INFORMATION SHOWN:
──────────────────────────────

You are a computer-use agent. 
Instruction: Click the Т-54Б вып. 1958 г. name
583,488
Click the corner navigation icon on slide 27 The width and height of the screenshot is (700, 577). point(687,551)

──────────────────────────────

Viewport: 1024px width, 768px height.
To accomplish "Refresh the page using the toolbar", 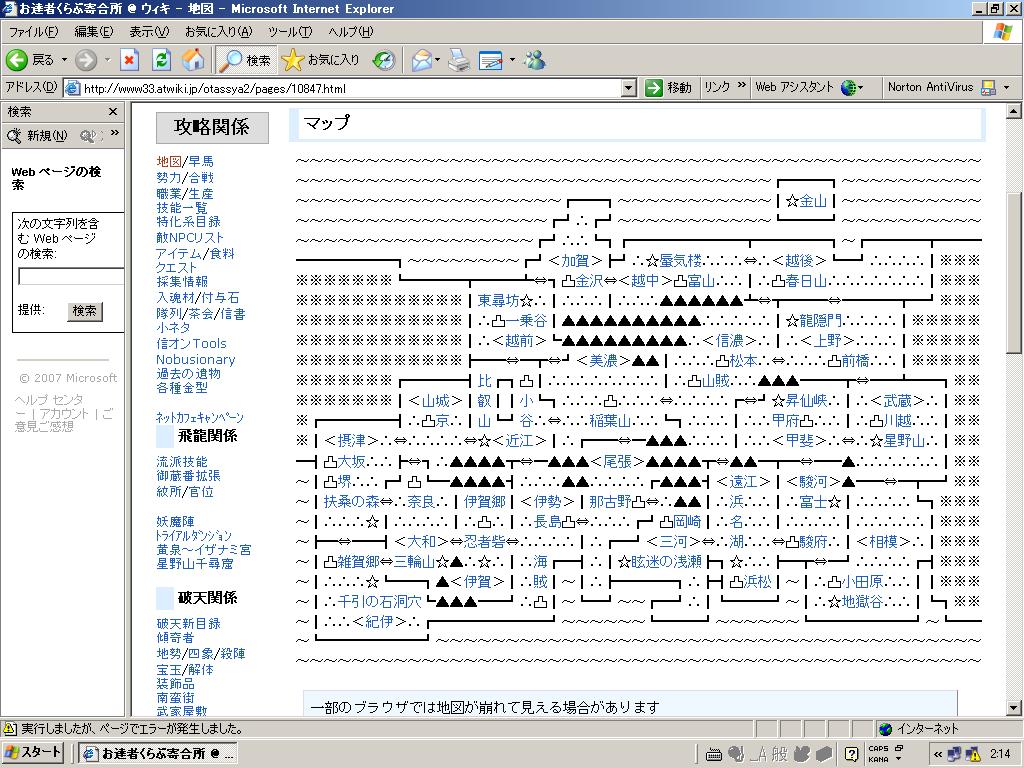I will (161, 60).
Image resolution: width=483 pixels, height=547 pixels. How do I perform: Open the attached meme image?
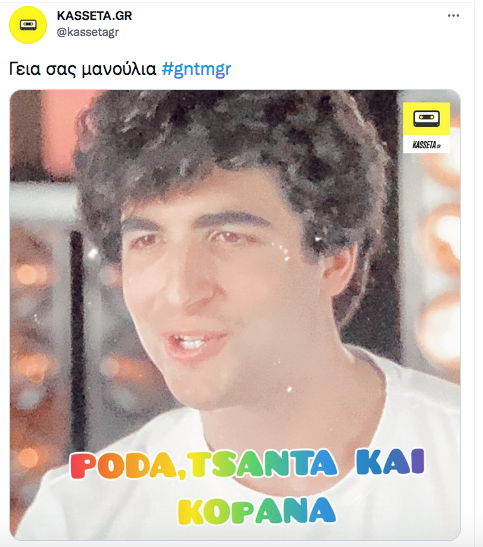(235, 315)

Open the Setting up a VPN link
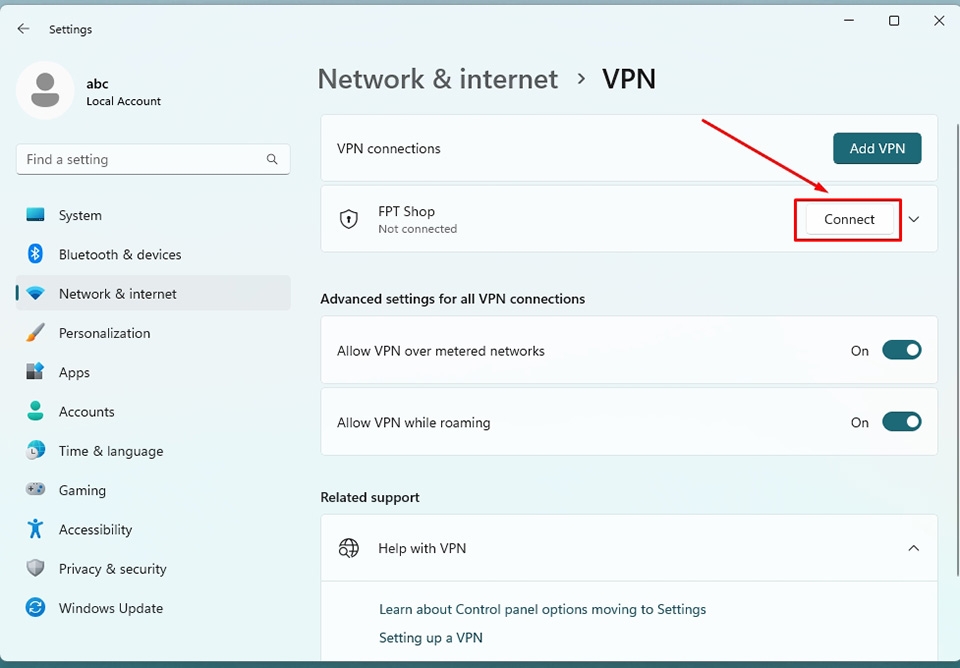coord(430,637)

──────────────────────────────

Every line from the line containing "Instruction: Click the" through the line containing "Click the corner" in the records above must be retyped exactly. Leave out the rest.

RESULT BELOW:
Instruction: Click the Т-54Б вып. 1958 г. name
583,488
Click the corner navigation icon on slide 27 The width and height of the screenshot is (700, 577). point(687,551)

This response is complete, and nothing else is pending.